Davit hanya ingin memastikan istrinya baik-baik saja. Setelah melihat istrinya, Davit ingin kembali ke kamarnya. Namun langkahnya seolah tidak bisa diajak kompromi. Davit malah mendekati Lintang. Mata pria itu tanpa sengaja melihat guling yang didekap istrinya yang tampak basah. Dengan hati-hati Davit menarik gulingnya, tapi Lintang mendekapnya dengan erat.
“Ayah … ibu … ajak Lintang ke sana ….” Suara gumaman kecil terdengar. Davit melihat sesuatu yang menempel di guling Lintang, saat sedikit menariknya, Davit tercekat melihat kertas yang menunjukkan foto tiga orang. Sepasang suami istri dan anak kecil yang Davit yakini adalah Lintang. Mata Davit memanas melihat Lintang yang seperti ini.
“Ayah, Ibu, Lintang kangen,” igauan terdengar lagi di bibir mungil Lintang. Tangan Davit memegang kening Lintang, pria itu kaget saat mendapati Lintang tengah demam.

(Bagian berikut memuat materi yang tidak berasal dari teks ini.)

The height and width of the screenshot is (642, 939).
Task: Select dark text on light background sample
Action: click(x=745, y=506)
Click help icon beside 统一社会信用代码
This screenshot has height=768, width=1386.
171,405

“Lintang, Lintang bangun. Kita ke rumah sakit sekarang, kamu demam,” ucap Davit menepuk-nepuk pipi Lintang. Gurat khawatir terlihat jelas di wajah Davit.
“Lintang, bangun!” Davit menepuk-nepuk pipi Lintang lagi. Namun Lintang tidak terusik sama sekali, Lintang semakin mendekap gulingnya dengan erat. Racauan-racauan kecil masih terdengar di sana. Ulu hati Davit bagai dihantam benda keras saat menyadari ucapannya keterlaluan dan sampai membuat Lintang demam tinggi.

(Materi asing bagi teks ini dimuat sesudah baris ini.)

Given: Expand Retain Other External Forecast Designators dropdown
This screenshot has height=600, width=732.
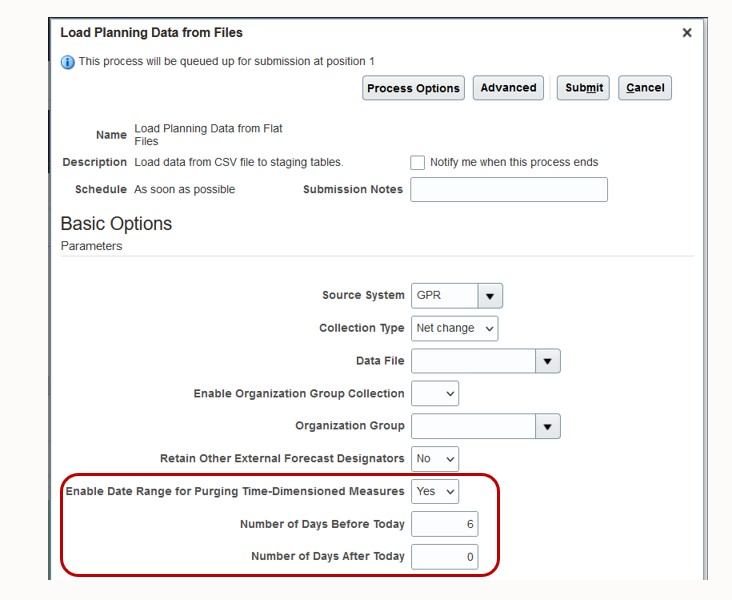Looking at the screenshot, I should click(x=435, y=459).
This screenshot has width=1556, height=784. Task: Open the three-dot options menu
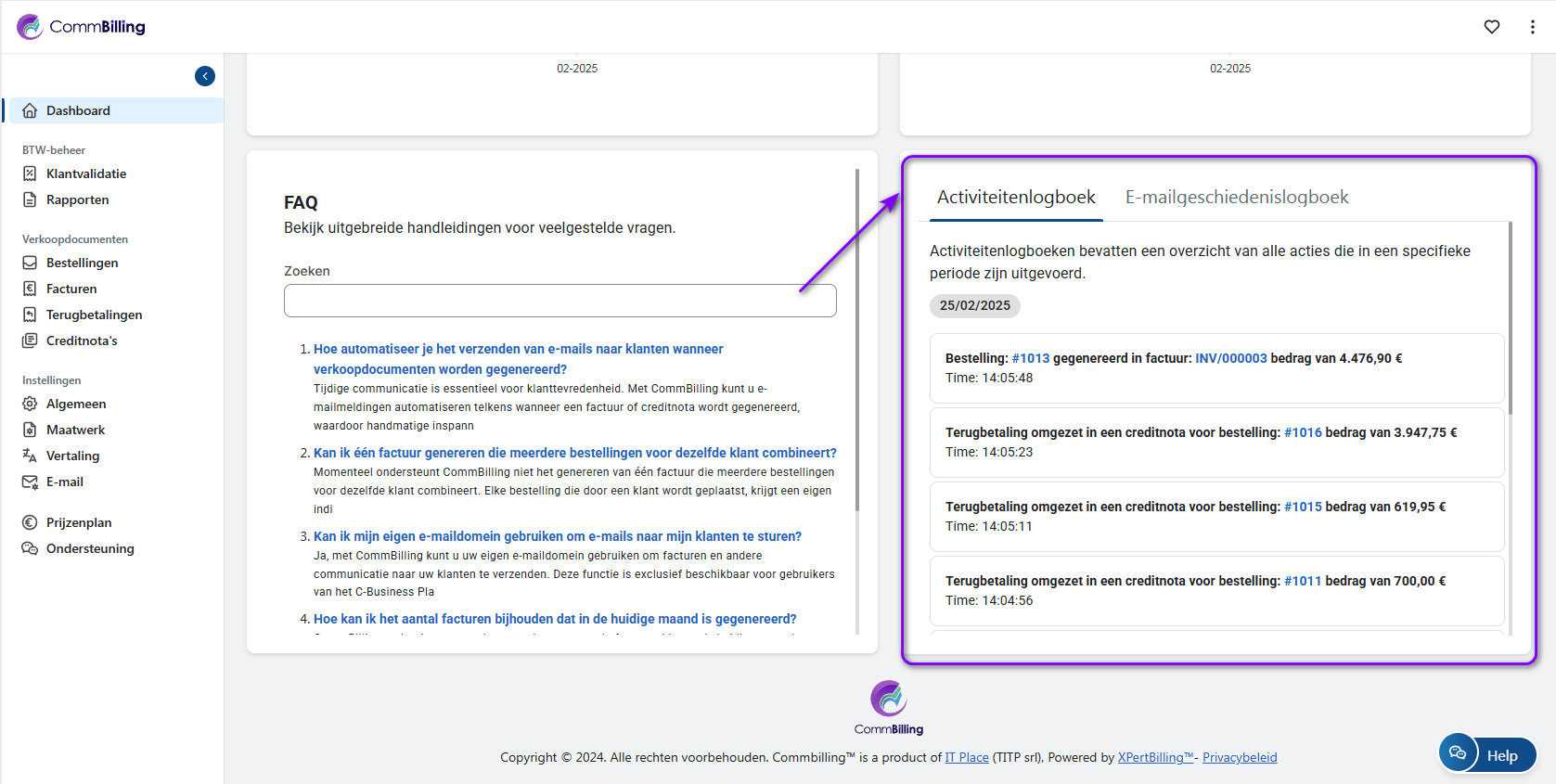pos(1532,27)
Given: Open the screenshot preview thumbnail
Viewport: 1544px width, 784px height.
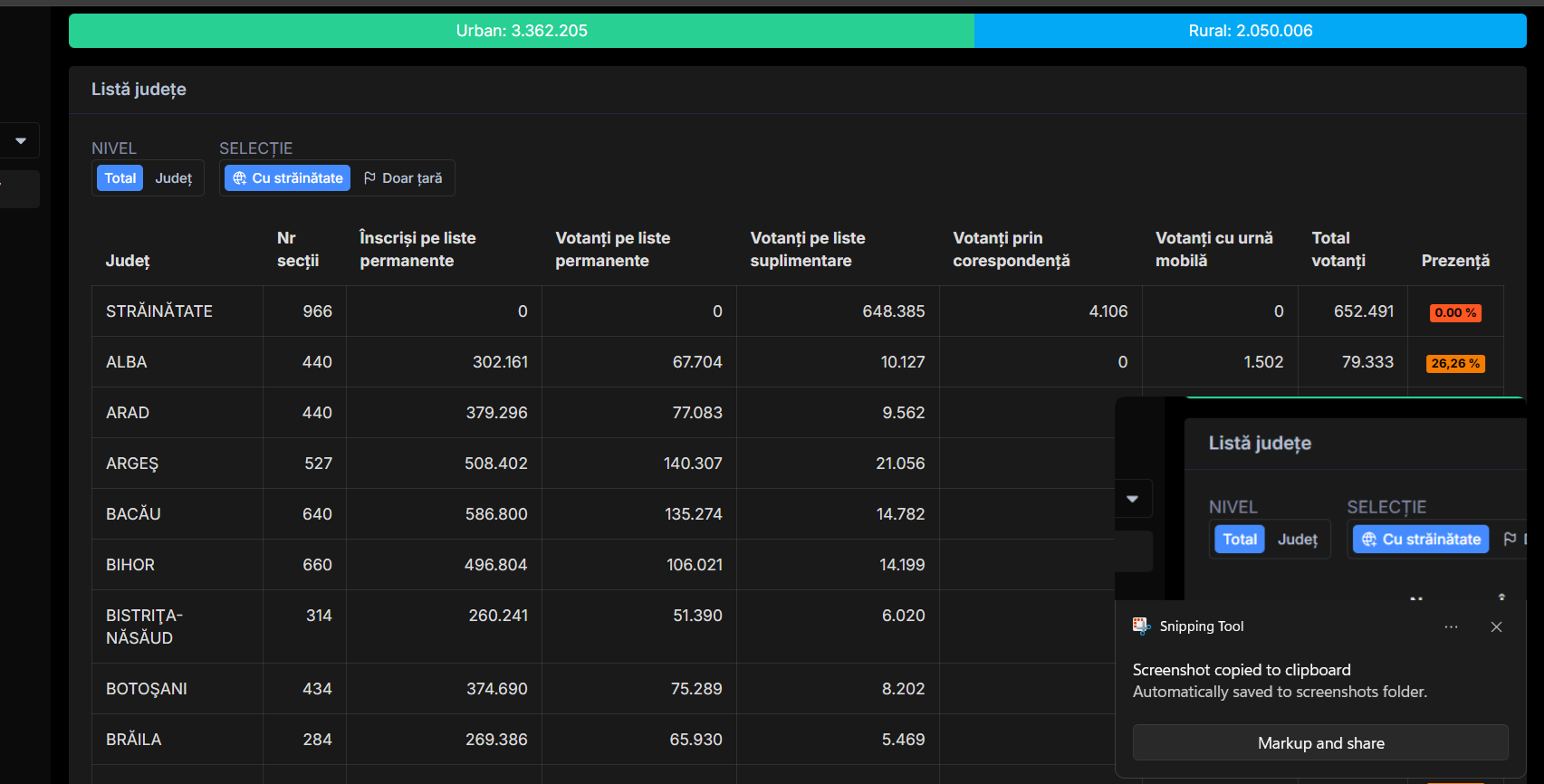Looking at the screenshot, I should pyautogui.click(x=1320, y=498).
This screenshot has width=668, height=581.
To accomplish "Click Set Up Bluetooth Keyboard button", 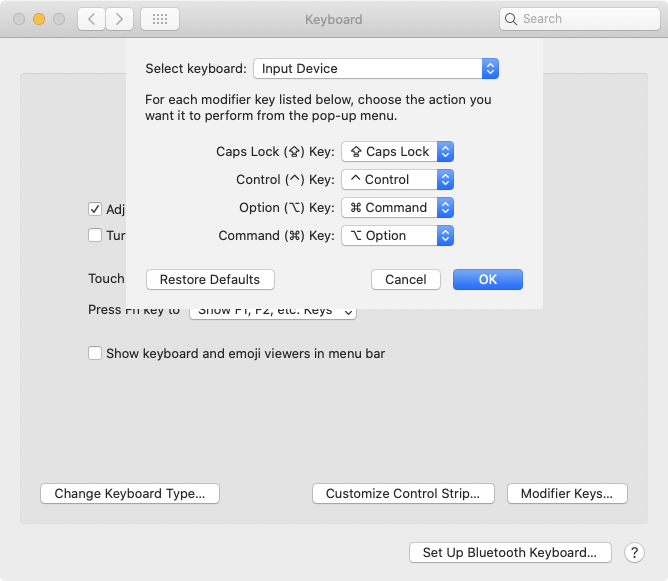I will [509, 553].
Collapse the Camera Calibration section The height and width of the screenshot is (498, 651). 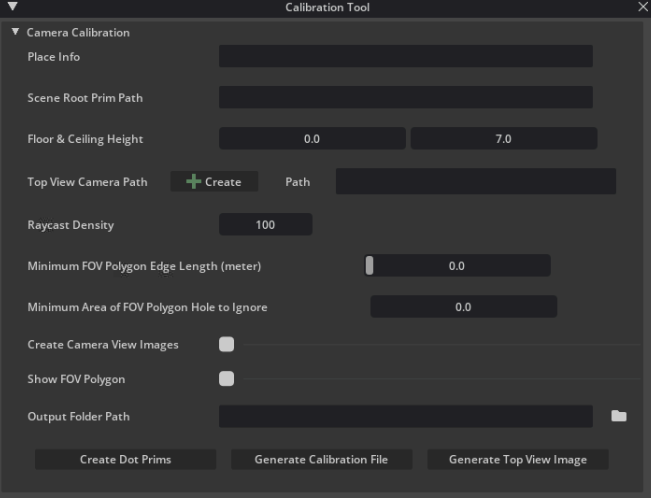coord(15,32)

“Ayah, Ibu … Lintang ikut ….”
Davit tidak tahan lagi, pria itu segera keluar dari kamar Lintang. Davit mengambil handuk dan air hangat untuk mengompres Lintang. Setelah mendapat apa yang ia butuhkan, Davit segera kembali ke kamar Lintang. Pria itu menarik tubuh Lintang perlahan agar Lintang telentang. Davit mengompres dahi dan lipatan ketiak Lintang. Davit lebih memilih mengompres menggunakan air hangat daripada air dingin, karena dengan air hangat membuat hipotalamus di otak akan menganggap area tersebut panas. Dengan demikian hipotalamus akan merespons dengan menurunkan suhu tubuh menjadi lebih dingin. Dengan penuh hati-hati Davit mengompres tubuh Lintang agar demamnya cepat menurun. Namun tubuh Lintang terus menggigil dan tidak henti-hentinya meracau.

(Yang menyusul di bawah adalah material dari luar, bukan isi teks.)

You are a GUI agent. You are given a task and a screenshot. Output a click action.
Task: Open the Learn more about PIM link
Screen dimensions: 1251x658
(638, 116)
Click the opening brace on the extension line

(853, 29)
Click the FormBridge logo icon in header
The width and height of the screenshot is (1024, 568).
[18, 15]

Davit berdiri tegak, pria itu tanpa basa-basi melepas kaosnya hingga bertelanjang dadaa. Davit sedikit memindahkan tubuh istrinya agar ada ruang di samping istrinya. Davit menidurkan dirinya di samping Lintang dan mendekap perempuan itu dengan erat. Davit menarik selimut untuk menutupi tubuhnya dan tubuh Lintang. Ia harap dengan mendekap Lintang seperti ini bisa membuat Lintang lebih baik dan tidak menggigil kedinginan. Tubuh Lintang kedinginan, tapi suhu tubuhnya panas tinggi. Detakan jantung Davit bertalu-talu saat kulitnya yang telanjang menyentuh kulit Lintang. Tubuh Davit ikut memanas tatkala tubuhnya bersentuhan dengan tubuh Lintang. Untuk kali pertamanya di umurnya yang ke tiga puluh tahun, ia tidur bersama seorang wanita, yaitu istri kontraknya. Meski istri kontraknya, Lintang sudah sukses membuat jantungnya bertalu-talu lebih dari biasanya. Davit semakin mengeratkan tubuhnya dengan tubuh Lintang, berbagi kehangatan di tengah hawa dingin di luaran sana.